Apalagi, saat melihat di televisi dirumah Pak Lurah. Ada berita yang ternyata beberapa hari lalu terjadi longsor di kaki bukit. Rumah dan tanah menjadi antah berantah. Tak ada satupun yang terselamatkan kecuali cinta, Kekasih.  Berita yang sudah menjadi trending topic nasional ini baru sampai di Desa Supeno karena keterbatasan akses listrik. Media massa di seluruh penjuru Desa hanya dari televisi pak Lurah. Itupun hanya beberapa channel yang tertangkap dari antena yang sengaja dipasang di pohon kelapa tertinggi di Desanya.

Supeno gusar. Berpikir sedemikian rupa tentang kerbaunya. Lantas siapa lagi yang ia pikirkan. Ia lelaki yang hampir udzur tapi belum menikah. Usianya hampir menembus kepala tiga tapi tak kunjung bertemu jodoh. Wanita di kampungnya serasa tak berselera membina hubungan dengannya apalagi sampai ke jenjang pelaminan. Keadaan semakin genting. Menjelang adzan subuh hujan belum reda

juga. Tampak air menggulung dahsyat dari hulu sungai tumpah ke Desanya. “Aduh biyung! sesok keboku mangan opo?” pekiknya gundah gulana dalam hati. Yang jadi pertanyaan. Disaat orang Desa sibuk menyelamatkan harta benda dirumahnya masing masing. Supeno malah repot mengelus elus kerbaunya. Semacam ada kekhawatiran yang mendalam tentang bagaimana nasib kerbaunya esok hari.

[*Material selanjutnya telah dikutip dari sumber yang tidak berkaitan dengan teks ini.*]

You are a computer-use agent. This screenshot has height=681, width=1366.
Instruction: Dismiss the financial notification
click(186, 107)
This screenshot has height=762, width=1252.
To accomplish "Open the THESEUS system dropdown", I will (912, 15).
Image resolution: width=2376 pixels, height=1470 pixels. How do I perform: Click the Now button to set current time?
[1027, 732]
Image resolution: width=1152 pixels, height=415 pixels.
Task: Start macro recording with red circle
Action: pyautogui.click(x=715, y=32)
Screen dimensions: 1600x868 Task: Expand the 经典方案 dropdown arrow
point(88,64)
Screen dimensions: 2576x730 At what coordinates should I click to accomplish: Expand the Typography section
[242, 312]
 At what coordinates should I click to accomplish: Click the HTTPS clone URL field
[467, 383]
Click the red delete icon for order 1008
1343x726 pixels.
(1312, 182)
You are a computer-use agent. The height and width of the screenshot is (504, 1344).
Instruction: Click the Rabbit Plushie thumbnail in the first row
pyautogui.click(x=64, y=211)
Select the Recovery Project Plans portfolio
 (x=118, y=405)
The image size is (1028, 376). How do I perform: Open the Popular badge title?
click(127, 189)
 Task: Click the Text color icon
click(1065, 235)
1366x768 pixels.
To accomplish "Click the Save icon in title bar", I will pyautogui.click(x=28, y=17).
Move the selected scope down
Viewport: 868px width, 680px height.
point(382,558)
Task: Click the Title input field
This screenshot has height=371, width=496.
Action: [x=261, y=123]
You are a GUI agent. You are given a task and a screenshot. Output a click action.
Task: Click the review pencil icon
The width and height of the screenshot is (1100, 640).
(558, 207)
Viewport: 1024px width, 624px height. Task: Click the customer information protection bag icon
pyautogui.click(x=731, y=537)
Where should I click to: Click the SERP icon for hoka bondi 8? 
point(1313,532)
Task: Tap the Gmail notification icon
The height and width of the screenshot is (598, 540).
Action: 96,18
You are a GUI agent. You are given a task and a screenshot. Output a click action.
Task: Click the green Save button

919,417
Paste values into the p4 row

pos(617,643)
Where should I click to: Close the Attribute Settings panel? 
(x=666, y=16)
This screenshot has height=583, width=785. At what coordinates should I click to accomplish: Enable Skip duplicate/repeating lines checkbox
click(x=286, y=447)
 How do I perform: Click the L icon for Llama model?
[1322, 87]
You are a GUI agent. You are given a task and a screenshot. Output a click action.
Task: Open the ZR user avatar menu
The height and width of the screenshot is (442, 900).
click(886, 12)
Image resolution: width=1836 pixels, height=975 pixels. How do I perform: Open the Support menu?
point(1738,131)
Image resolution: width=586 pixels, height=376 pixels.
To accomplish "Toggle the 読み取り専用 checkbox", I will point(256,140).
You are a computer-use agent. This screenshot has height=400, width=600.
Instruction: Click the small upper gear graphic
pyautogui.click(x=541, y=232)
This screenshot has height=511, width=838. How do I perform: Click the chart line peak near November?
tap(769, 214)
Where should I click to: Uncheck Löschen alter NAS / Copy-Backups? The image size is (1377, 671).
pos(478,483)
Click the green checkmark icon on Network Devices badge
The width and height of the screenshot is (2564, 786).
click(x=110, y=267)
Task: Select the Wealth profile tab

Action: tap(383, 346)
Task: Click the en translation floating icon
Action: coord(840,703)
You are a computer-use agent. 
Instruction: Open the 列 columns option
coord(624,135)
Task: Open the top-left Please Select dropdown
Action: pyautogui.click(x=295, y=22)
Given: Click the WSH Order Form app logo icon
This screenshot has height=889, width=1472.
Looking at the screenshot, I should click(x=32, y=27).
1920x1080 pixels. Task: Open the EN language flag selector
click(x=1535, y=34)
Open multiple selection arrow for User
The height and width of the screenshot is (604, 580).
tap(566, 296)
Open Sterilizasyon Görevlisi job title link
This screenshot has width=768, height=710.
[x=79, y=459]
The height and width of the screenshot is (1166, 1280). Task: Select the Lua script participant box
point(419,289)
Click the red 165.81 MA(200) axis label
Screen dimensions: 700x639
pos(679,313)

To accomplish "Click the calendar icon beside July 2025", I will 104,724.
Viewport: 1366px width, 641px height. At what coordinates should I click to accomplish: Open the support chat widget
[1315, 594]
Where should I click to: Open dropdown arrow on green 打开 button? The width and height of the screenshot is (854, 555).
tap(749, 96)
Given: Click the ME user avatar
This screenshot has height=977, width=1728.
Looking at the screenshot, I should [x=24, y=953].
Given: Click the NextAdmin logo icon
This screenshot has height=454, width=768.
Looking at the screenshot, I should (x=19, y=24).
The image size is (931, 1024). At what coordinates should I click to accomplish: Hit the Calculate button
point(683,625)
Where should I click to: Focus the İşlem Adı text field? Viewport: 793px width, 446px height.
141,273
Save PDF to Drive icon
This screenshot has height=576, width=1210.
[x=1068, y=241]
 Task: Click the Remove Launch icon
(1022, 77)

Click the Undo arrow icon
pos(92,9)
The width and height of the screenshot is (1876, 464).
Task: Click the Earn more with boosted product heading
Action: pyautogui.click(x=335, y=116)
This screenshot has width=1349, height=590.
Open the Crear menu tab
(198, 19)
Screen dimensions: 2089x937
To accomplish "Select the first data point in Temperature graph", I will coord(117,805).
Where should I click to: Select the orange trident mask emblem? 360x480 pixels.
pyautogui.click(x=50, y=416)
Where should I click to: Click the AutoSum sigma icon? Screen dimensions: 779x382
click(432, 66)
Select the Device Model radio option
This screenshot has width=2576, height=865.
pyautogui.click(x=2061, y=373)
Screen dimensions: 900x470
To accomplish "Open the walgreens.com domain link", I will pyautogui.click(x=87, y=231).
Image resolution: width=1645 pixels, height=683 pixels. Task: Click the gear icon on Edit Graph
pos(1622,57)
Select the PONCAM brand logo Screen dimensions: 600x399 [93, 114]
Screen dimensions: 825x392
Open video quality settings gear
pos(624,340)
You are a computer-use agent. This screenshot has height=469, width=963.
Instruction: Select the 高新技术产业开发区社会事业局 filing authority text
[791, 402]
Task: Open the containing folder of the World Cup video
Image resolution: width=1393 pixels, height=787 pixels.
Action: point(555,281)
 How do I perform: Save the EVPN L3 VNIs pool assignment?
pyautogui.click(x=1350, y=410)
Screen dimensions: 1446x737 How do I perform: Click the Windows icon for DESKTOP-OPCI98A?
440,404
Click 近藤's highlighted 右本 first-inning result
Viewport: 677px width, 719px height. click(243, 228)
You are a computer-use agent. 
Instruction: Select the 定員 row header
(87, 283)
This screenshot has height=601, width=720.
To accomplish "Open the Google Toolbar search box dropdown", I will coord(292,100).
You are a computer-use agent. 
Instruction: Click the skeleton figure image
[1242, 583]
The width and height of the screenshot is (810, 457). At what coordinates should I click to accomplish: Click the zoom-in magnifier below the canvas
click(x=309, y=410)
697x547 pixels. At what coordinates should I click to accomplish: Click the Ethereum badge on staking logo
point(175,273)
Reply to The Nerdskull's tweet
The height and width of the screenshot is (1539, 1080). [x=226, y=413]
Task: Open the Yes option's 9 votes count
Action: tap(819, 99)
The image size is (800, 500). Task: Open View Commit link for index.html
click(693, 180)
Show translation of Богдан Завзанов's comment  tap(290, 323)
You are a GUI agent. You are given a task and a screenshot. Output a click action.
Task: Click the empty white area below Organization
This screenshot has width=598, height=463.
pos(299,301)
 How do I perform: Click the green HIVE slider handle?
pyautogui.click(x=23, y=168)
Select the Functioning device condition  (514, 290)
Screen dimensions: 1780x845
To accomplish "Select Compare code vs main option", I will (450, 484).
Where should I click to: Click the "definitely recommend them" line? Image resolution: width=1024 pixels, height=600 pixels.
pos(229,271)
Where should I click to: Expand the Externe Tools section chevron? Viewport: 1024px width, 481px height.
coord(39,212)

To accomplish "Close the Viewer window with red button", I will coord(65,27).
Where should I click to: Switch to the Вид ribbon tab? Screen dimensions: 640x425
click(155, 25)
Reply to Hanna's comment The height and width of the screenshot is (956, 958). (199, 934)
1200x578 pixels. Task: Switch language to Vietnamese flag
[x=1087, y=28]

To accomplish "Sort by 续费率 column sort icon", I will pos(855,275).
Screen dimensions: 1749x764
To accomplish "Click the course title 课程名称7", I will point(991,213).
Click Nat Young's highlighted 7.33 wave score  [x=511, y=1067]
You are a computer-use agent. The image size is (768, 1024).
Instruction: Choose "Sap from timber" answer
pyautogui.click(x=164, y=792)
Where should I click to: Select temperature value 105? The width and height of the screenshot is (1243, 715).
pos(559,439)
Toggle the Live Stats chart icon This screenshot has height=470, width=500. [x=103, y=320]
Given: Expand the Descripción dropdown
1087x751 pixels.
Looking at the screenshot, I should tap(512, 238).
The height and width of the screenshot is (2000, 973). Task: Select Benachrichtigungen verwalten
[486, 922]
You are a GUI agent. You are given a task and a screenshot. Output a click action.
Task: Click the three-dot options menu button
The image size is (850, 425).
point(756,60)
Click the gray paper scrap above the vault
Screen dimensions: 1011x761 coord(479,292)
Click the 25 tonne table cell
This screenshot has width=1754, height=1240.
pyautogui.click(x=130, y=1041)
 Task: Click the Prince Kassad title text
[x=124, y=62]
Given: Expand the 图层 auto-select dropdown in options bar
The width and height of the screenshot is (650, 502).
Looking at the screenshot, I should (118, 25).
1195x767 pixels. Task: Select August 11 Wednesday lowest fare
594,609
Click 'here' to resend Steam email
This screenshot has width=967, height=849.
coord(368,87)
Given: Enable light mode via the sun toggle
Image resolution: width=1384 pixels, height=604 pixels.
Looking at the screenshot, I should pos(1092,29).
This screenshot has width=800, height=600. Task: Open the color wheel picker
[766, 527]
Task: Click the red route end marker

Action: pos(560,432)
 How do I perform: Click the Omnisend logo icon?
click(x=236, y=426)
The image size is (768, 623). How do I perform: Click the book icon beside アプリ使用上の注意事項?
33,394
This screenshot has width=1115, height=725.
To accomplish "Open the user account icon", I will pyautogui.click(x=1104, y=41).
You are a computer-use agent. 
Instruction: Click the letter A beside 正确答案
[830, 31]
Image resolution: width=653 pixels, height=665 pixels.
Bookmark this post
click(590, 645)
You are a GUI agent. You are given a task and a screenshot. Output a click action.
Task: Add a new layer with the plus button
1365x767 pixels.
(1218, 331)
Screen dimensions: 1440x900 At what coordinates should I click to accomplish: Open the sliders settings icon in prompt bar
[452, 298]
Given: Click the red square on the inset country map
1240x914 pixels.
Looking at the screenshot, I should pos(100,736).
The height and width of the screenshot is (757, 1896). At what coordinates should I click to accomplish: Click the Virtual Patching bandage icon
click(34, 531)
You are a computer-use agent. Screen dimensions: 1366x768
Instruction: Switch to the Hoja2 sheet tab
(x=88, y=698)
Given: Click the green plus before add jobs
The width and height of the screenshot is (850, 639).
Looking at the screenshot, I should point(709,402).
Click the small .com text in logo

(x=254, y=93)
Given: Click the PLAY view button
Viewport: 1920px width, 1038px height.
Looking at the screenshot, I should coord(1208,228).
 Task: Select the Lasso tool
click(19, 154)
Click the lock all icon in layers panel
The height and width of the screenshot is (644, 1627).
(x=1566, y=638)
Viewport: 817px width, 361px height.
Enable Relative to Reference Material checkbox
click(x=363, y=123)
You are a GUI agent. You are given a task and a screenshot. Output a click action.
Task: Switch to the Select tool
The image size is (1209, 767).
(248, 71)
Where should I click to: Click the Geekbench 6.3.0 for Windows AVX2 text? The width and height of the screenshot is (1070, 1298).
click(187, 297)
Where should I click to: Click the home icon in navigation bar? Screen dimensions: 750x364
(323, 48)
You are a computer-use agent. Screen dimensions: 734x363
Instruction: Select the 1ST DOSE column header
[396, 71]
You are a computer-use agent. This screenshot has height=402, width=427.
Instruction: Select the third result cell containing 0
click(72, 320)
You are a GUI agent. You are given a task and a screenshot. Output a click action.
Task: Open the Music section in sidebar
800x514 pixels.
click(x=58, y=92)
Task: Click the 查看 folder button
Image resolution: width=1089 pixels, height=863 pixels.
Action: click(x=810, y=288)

 “Bagaimana cara menerjemahkan definisi kebahagiaan, Kekasih?. Jika manusia dan binatang sama sama makhluk Tuhan, apalagi yang perlu diperdebatkan soal siapa yang lebih sempurna. Bahwasanya terlampau sering manusia berperilaku seperti binatang dan melupakan harfiah sebagai manusia itu sendiri.”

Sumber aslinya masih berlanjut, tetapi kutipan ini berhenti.